Humans in data centres: risk and energy reduction opportunities
31-07-2012 - John Hatcher
The cause of the majority of failures in data centres is reported to be human error and this finding is repeated in studies of other industries. Human interaction is the common element in all cases and forms part of the ‘homo-technical system’. A very complex or highly automated design may make operation more difficult and increase the likelihood of misoperation. There may have been a large investment in redundant infrastructure but the facility is still vulnerable to how the operators act in a failure scenario. The testing and commissioning programme prior to handover is important to identify design and installation errors. This process, culminating with the integrated systems tests, allows a unique opportunity to prove that the systems operate in the manner specified, including in a variety of rare operating modes and uncovers incipient faults and latent defects. Part load testing can prove whether facility efficiency meets the expected performance.
Operational performance is a function of the organisational and individual operator experience. A well-managed facility should have clear, accessible, up-to-date, well practised procedures for both standard and emergency modes which are undertaken by staff with a thorough understanding of the systems they are responsible for and how these support the operation. The data centre industry faces a shortage of skilled operators, in part caused by its rapid growth.
When budgets are restricted there may be pressure to reduce maintenance spend which can increase operational risk and may prove to be a false economy if the result is operational outages and reputational damage.
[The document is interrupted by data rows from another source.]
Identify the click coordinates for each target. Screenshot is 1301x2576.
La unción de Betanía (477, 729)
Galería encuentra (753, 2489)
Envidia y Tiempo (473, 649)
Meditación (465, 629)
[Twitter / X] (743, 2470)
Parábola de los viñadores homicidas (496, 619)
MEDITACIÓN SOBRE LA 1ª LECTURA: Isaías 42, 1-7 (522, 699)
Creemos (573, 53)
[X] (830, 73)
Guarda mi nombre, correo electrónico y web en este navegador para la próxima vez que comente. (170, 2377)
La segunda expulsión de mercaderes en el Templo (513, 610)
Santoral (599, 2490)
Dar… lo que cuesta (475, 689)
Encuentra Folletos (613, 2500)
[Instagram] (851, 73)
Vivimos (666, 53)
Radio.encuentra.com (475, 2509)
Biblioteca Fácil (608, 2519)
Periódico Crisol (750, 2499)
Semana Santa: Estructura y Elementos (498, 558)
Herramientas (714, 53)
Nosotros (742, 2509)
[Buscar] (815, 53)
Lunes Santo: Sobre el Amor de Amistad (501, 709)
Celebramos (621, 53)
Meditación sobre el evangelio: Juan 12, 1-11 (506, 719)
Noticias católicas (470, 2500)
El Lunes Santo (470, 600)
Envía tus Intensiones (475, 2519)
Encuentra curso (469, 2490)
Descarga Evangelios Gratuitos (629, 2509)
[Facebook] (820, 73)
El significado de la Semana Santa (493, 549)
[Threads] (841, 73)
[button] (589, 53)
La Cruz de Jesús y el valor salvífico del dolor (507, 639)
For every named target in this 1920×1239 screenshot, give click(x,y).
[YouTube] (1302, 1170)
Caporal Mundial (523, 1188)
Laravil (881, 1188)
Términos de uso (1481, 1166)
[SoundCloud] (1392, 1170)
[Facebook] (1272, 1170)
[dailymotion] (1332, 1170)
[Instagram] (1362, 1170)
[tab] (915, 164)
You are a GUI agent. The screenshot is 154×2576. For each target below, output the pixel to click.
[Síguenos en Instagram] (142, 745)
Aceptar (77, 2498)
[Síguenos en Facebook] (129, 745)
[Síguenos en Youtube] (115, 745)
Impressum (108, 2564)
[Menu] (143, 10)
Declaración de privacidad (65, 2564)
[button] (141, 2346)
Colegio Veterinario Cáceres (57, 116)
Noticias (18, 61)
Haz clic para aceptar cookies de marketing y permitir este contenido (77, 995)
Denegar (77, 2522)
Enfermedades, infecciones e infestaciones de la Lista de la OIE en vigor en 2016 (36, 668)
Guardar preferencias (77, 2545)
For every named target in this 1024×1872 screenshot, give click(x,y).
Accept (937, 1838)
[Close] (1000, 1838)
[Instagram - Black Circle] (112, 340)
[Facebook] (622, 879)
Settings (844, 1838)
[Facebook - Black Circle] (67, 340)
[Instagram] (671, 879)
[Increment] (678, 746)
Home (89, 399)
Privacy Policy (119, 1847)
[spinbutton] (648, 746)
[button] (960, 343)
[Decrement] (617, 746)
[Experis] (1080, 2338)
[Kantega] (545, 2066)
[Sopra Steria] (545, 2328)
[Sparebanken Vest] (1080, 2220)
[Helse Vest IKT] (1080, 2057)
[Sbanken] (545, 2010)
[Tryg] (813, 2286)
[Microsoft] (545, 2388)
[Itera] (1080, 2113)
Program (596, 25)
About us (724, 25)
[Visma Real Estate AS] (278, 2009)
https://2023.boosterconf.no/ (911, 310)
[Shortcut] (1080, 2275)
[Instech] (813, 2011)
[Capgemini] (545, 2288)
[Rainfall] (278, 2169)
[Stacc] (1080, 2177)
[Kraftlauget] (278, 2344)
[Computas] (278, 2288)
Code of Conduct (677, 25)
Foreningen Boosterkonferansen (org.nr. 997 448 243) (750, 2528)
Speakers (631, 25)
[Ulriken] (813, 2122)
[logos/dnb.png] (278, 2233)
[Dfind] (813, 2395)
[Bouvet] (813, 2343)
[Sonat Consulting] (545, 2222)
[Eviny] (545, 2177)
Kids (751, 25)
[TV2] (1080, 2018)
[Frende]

Reliability forms part of the data centre total cost of ownership, however the cost of failure is difficult to estimate due to its intangible and unpredictable nature. Failures normally occur not just due to one abnormal event but a confluence of circumstances where a series of contributory factors trigger the outcome. With hindsight, the causes may have been evident but left undetected or uncorrected without previous ill effect. By having the right checks and balances in place, problems can be caught early and dealt with, minimising impact and preventing escalation. Risk tends to reduce with experience, however risk due to complacency can be important in older facilities with a more experienced site team.
The organisational learning environment is important to allow the development of knowledge, understanding and experience. It should be recognised that mistakes are inevitable and that failure can never be completely eliminated, however by learning from our mistakes, both on an individual and organisational level, reliability can be improved. A spirit of continuous improvement fosters a positive attitude towards learning, with an openness to embrace new concepts and different ways of doing things. A blame culture is detrimental as it encourages problems to be hidden and has a negative effect on staff morale. Often one of the results following a major failure is the dismissal of staff (scapegoating), however this may not achieve the intended effect – whoever replaces them will not have the benefit of learning from the failure event; introducing less experienced people at this stage will increase risk. When failure root causes are investigated, in many cases managerial decisions are identified as significant contributing factors, rather than specific operator actions.
Training has an important role in improving operator skills and motivation; it helps give people ownership of the systems they look after and provides the business with confidence that the team will perform effectively when under pressure. A better understanding of the critical infrastructure also has additional benefits, such as identifying system and plant optimisation opportunities and energy savings. This knowledge is especially valuable when cost pressures mean that legacy facility lifetimes are extended. There is often a perception that energy efficiency improvements cannot be implemented as this will compromise reliability, however with a thorough technical awareness of system design and operation, appropriate changes can be managed which reduce energy consumption and risk.
Developing a highly skilled workforce and sharing knowledge and learning between operators is an important challenge the data centre industry needs to address to improve operational performance and reduce total cost of ownership. There is a strong business case for investing in this area.